EXERCISE INSTRUCTIONS
The response must be a precise copy of the records that follow.

(Records excerpted from a collection)
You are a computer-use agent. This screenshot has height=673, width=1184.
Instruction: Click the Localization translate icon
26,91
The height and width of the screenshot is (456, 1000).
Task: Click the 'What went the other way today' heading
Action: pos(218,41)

THE COMPLETED TASK
You are a computer-use agent. This screenshot has height=673, width=1184.
Instruction: Click the Localization translate icon
26,91
The height and width of the screenshot is (456, 1000).
Task: Click the 'What went the other way today' heading
Action: pos(218,41)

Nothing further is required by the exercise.